Le premier événement dramatique est celui en juillet dernier de l’offensive israëlienne au Liban en réaction aux attaques répétées du Hezbollah qui a plongé le Moyen-Orient dans l’obscurité d’un avenir de plus en plus violent. Le Premier ministre libanais Fouad Siniora a ainsi accusé Israël d’avoir commis des "crimes contre l’humanité". Le président libanais Emile Lahoud a ajouté de son côté que son pays s’adresserait cette fois à l’Onu et à la Cour Internationale de Justice de La Haye pour exiger une enquête sur "les crimes de guerre israéliens". Dans ce contexte de retour de la guerre au Liban, nous avons choisi de mettre en ligne un texte du poète libanais Khalil Gibran traitant avec une grande profondeur de la notion de crime. Khalil Gibran représente ainsi à travers le temps la voix d’un peuple libanais dont le destin est instrumentalisé par des enjeux politiques internationaux comme tant d’autres peuples non-occidentaux.
Il en fut de même par exemple du peuple congolais lorsqu’il affirma son indépendance en 1960. Pourquoi évoquer le peuple congolais ?
Le deuxième événement dont nous souhaitons parler se situe en effet en République Démocratique du Congo dans ce qui aurait dû être une étape démocratique pacifique mais qui s’est transformé finalement en affrontements entre la garde présidentielle de Joseph Kabila et les militaires de son adversaire politique Jean-Pierre Bemba le 20 août quelques heures avant l’annonce des résultats du premier tour de la présidentielle du 30 juillet : la première depuis 40 ans dans l’ex-Zaïre qui sort de 5 ans de guerre (1998-2003). Ils ont duré 3 jours, jusqu’au cantonnement des troupes des deux camps, et ont fait au moins 23 morts.

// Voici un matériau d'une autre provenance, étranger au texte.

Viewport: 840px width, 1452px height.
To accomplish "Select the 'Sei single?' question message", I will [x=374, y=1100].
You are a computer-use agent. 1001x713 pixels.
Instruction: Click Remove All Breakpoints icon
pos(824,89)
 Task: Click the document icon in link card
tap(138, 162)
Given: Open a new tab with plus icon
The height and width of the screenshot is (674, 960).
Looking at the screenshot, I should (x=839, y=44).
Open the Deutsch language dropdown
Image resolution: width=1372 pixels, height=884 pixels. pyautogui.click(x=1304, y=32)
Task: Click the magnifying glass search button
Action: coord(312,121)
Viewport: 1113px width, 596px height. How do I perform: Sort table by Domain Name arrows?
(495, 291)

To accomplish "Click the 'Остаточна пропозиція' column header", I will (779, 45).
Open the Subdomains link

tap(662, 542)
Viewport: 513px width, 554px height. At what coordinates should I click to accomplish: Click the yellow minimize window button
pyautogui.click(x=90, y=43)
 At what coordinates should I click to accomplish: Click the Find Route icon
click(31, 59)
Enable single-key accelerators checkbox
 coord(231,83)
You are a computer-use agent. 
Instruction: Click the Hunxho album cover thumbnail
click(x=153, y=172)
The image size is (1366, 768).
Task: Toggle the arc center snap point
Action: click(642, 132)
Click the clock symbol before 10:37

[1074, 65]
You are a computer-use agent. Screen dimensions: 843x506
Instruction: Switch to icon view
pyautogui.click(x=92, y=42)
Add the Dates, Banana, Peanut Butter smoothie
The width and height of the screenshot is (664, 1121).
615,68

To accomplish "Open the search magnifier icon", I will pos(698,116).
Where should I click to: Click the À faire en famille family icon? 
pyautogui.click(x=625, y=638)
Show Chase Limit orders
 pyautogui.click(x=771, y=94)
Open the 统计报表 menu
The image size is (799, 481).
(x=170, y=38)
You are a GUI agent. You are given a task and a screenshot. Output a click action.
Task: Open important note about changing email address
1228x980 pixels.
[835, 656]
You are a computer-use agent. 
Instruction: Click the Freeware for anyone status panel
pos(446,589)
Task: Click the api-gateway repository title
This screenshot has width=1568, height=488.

Les deux parties se sont rejeté bien sûr la responsabilité du déclenchement des violences.
Faut-il donc rappeler dans ce contexte de violence interminable les paroles du premier chef de l’Etat de la RDC, Patrice Lumumba - assassiné en janvier 1961 - lors du jour de la proclamation de l’indépendance le 30 juin 1960 ?
" Ensemble mes frères, mes soeurs nous allons commencer une nouvelle lutte sublime qui va mener notre pays à la paix, à la prospérité et à la grandeur ! (...) Nous allons montrer au monde ce que peut faire l’homme noir quand il travaille dans la liberté et nous allons faire du Congo le centre de rayonnement de l’Afrique toute entière ! "
Cette volonté de paix sera fatale à Patrice Lumumba qui, comme il l’a dit lui-même, n’avait pas " choisi les voies de la facilité, mais celles de la fierté et de la liberté de l’homme ".
Car le choix de la violence, que ce soit sur un terrain de foot, dans un squat, dans un conflit entre deux peuples ou entre deux candidats à une élection présidentielle, sera toujours le choix de la facilité contre celui de la difficulté de construire la paix entre les êtres humains et les civilisations.
En créant ce site il y a tout juste un an, c’est le choix que l’AFI a fait en misant sur la capacité de rassemblement de la langue française afin de permettre une meilleure compréhension entre les êtres hunains issus de terres différentes, mais aussi d’une terre identique...
Merci donc à tous nos lecteurs et rédacteurs qui ont contribué depuis un an à la vie de ce site !
[1] Pour une large référence à l’ouvrage de P. Weil Qu’est-ce qu’un Français ?, voir notre article sur Le droit du sang versé.